-- GIVEN PROBLEM --
Set down once more, unaltered, the lines from the one containing "Task: Click the file" through the one containing "coord(27,61)", with both of those lines included, and omit the pictures from your answer.

-- DATA ENTRIES --
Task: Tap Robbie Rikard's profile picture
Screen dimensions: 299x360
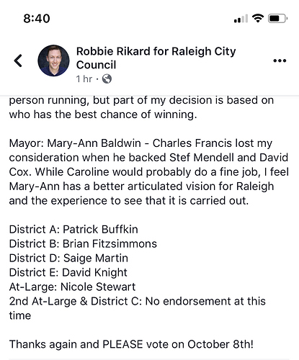Action: coord(53,60)
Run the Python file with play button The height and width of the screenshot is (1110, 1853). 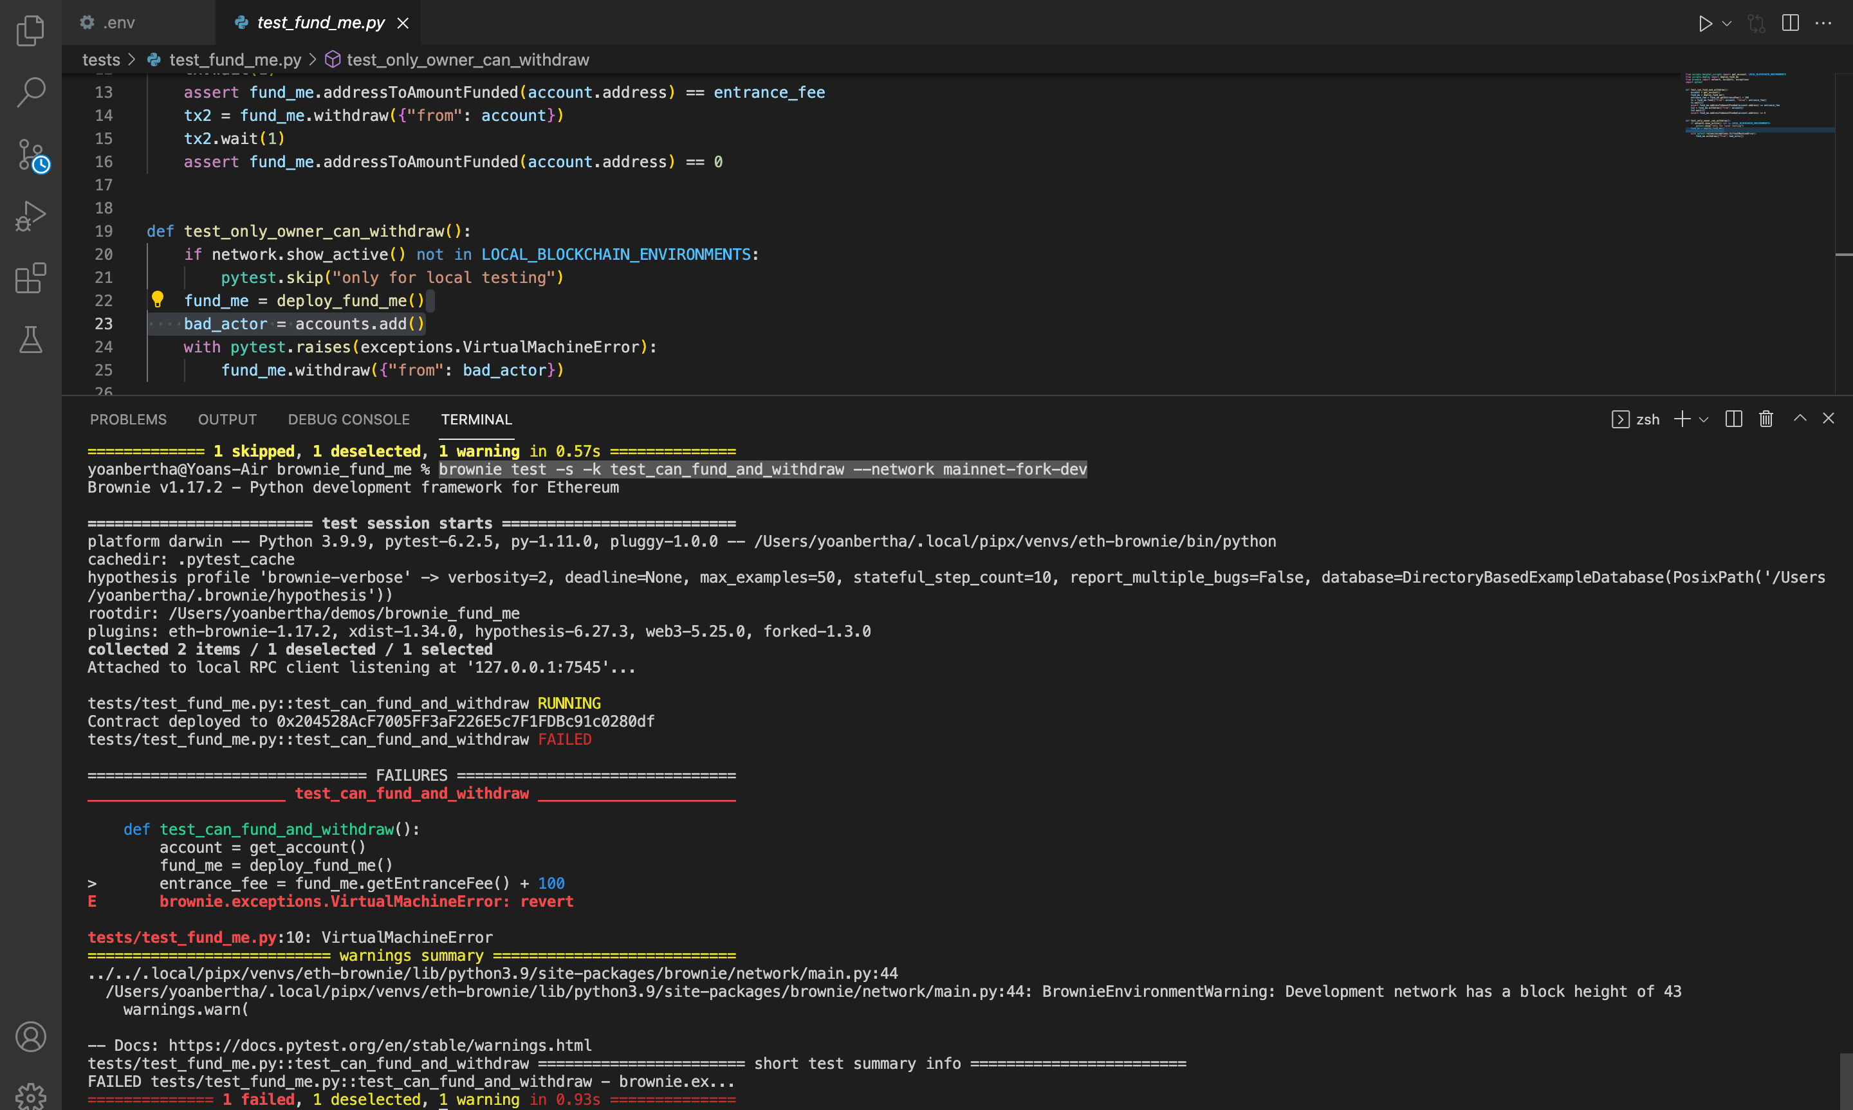pos(1706,22)
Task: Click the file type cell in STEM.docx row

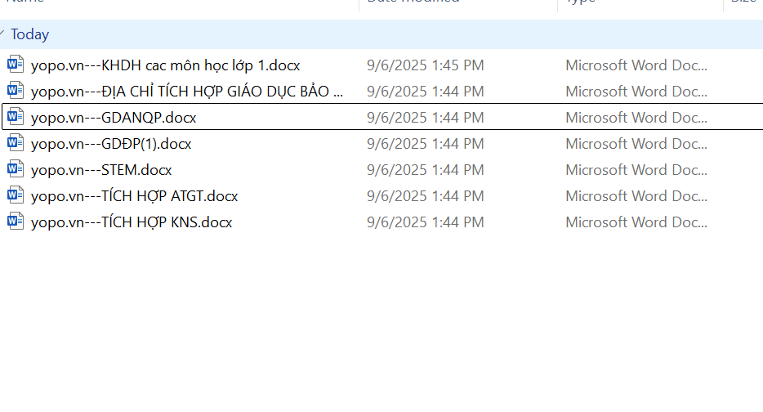Action: 636,170
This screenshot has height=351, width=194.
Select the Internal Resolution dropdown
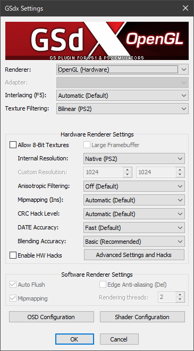click(x=134, y=159)
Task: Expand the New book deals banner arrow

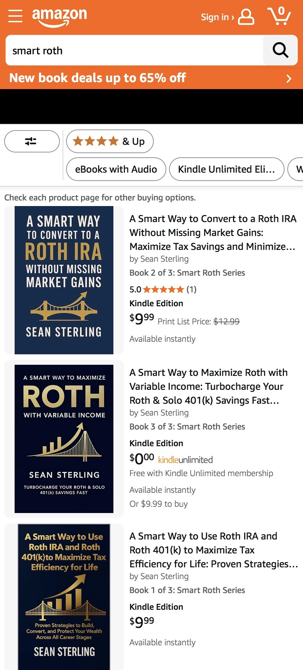Action: click(x=289, y=78)
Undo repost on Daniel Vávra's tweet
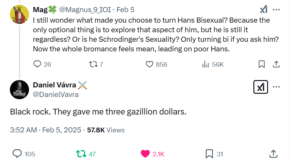Viewport: 291px width, 163px height. [81, 154]
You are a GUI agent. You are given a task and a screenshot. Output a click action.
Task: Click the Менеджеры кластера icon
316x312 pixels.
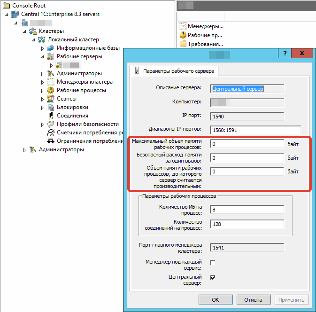pos(51,82)
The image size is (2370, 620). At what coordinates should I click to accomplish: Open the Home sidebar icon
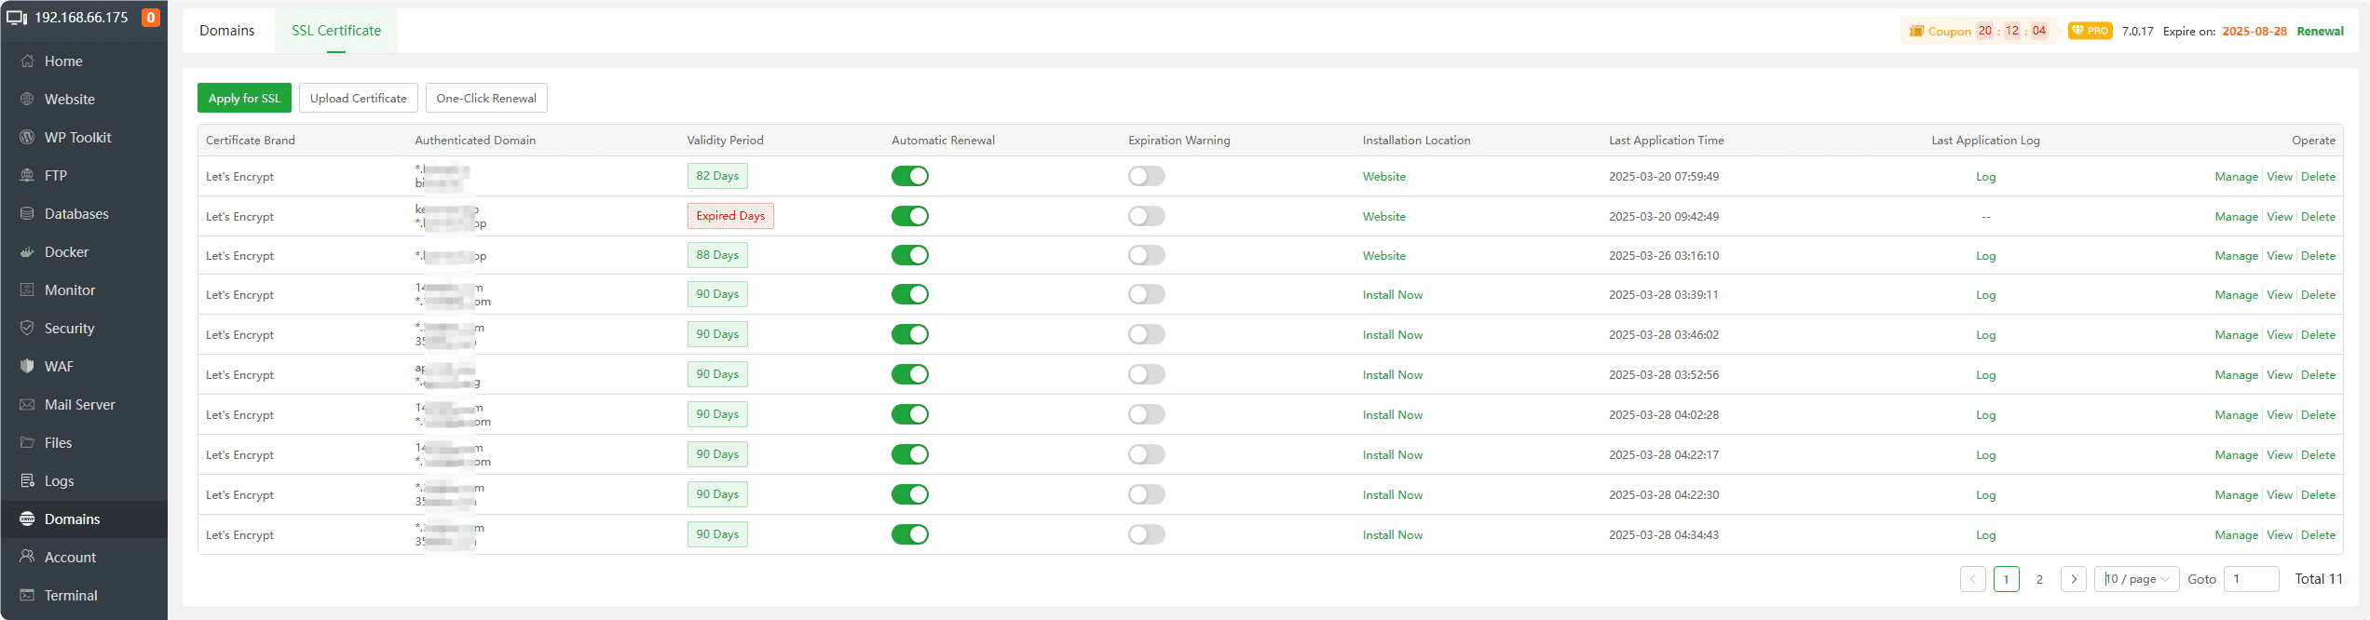coord(27,61)
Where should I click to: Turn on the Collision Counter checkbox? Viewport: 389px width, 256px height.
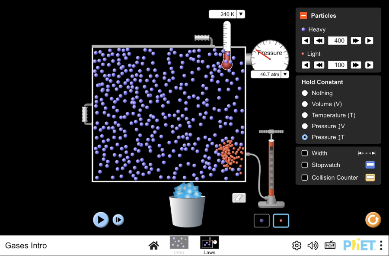[x=305, y=178]
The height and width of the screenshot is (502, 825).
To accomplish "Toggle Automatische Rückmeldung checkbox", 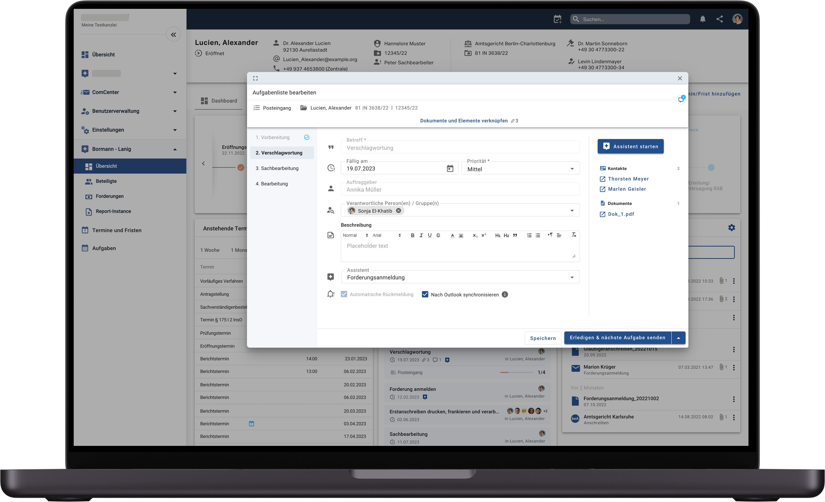I will 344,294.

-- THE SOLUTION --
Task: Click the file type cell in STEM.docx row

Action: 636,170
This screenshot has height=351, width=194.
Select the Internal Resolution dropdown
click(x=134, y=159)
Task: Expand the New book deals banner arrow

Action: click(x=289, y=78)
Undo repost on Daniel Vávra's tweet
Viewport: 291px width, 163px height. [81, 154]
You are a GUI agent. You are given a task and a screenshot. Output a click action.
Task: Click the Менеджеры кластера icon
316x312 pixels.
pos(51,82)
The image size is (2370, 620). At what coordinates should I click to accomplish: Open the Home sidebar icon
coord(27,61)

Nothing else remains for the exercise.